More recently, Assael and his team have focused their energies on Chile’s reconstruction efforts following the 8.8-scale earthquake that struck in February 2010. The Plataforma Urbana team organized an army of 2,000 architects to volunteer their services in local reconstruction efforts. Since the quake, Assael and his writers have been providing a steady stream of information on topics such as building effective emergency housing, debris cleanup and creating green spaces in affected areas.
The site has received praise for its civic contributions. In 2009, Fundación Futuro, a Santiago-based pro-democ racy organization founded in 2003 by President Sebastián Piñera, awarded Assael its Premio Ciudad for making Santiago “…more green, entertaining, cultured, and safe.” Fundación País Digital, a foundation dedicated to promoting a digital culture in Chile, also named him one of their innovators under 35 years old. Assael participated in the Innovadores Sub35 conferences, touring seven universities in Chile in an effort to engage with university students interested in e-innovation.
For Santiago residents, the site has opened a door to a city few knew about.

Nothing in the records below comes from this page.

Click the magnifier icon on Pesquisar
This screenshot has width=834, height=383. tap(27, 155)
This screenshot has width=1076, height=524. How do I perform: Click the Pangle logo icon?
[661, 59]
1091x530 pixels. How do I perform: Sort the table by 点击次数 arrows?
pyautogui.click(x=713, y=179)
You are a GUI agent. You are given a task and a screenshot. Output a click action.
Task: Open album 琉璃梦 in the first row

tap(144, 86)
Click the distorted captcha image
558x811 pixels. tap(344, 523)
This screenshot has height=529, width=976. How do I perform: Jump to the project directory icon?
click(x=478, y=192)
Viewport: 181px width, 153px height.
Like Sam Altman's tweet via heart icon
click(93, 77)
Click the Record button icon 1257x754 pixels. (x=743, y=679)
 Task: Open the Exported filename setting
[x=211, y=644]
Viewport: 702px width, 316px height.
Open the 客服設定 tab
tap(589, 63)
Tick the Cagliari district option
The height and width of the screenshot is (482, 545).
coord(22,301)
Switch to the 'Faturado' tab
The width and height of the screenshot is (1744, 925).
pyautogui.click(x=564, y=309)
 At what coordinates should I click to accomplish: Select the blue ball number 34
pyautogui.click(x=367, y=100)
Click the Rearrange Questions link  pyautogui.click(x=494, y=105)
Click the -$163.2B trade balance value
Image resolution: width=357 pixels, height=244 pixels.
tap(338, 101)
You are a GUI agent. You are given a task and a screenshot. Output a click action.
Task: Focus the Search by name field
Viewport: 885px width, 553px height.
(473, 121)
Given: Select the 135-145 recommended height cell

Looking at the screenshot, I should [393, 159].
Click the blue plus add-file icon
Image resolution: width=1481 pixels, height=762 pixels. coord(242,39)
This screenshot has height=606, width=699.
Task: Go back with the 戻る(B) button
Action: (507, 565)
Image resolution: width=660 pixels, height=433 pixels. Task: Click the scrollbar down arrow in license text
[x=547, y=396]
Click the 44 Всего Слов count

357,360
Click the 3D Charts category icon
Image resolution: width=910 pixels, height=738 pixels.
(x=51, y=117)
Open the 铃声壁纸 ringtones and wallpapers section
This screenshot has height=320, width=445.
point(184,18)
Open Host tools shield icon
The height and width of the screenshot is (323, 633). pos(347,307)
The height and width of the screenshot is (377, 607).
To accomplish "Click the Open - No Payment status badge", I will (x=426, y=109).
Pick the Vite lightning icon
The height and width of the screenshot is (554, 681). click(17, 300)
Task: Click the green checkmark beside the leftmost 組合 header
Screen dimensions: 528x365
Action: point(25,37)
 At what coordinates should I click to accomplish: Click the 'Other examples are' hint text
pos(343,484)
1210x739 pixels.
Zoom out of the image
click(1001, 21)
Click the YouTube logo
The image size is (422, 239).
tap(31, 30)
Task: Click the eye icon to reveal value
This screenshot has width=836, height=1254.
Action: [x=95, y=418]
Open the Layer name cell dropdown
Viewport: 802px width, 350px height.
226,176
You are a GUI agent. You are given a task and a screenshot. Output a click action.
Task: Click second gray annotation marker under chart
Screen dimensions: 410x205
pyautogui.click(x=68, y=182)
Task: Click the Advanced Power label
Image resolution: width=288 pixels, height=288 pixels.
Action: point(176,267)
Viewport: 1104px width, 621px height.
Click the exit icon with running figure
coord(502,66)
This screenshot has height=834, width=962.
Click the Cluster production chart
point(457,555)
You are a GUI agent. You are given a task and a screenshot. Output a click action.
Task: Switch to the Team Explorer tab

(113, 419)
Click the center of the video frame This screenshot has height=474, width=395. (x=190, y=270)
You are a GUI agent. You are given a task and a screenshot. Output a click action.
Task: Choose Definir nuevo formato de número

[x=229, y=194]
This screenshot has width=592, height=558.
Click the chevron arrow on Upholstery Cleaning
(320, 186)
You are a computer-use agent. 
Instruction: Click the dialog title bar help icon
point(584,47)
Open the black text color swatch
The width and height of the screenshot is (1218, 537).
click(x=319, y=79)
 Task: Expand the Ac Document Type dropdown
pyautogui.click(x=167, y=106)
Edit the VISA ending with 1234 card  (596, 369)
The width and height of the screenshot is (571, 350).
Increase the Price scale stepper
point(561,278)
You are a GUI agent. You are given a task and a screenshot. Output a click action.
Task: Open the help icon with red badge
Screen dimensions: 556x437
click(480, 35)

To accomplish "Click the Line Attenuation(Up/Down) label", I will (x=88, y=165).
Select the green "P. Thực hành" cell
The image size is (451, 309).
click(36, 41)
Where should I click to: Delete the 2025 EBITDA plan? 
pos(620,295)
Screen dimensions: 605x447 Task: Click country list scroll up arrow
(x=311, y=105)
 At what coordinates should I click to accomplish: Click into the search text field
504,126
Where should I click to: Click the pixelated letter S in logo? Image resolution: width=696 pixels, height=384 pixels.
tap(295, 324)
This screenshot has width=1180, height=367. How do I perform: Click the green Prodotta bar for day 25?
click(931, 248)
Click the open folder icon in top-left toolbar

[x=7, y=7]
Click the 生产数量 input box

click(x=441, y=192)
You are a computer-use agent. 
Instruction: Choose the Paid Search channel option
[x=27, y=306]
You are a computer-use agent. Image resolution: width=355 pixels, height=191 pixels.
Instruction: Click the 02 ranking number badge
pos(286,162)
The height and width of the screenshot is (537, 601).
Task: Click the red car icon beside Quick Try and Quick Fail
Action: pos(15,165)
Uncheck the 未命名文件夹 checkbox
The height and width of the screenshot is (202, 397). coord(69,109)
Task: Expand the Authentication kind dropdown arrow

Only 1 percent of the city’s 5 million residents, for instance, visit Santiago’s Parque Metropolitano, which at 1,784 acres is one of the largest urban parks in the world, notes Assael. Similarly, few Santiaguinos are aware of urban treasures such as La Plaza de la Ciudadanía, a public square adjacent to the Centro Cultural Palacio de la Moneda, that features theatre performances, art exhibitions and film.
But perhaps equally significant, Plataforma Urbana has made the often impenetrable lingo of city planners accessible to the public. “Our advantage is that we have neither the space restrictions of a print publication nor the bureaucracy of the more established names in these fields,” says Assael. The site focuses on young, emerging architects and uses journalistic prose and interactivity to engage its readers, who are also invited to submit guest posts and comments.
Assael believes more citizen information and engagement can transform his city. “In 25 years, [Santiago] will be a city with less inequality, without the pockets of poverty that exist today and with greater access to services and more empowered citizens,” he says. The site’s popularity demonstrates that residents care. The next step is transforming the understanding of the connections between urban planning and city life into political and social engagement.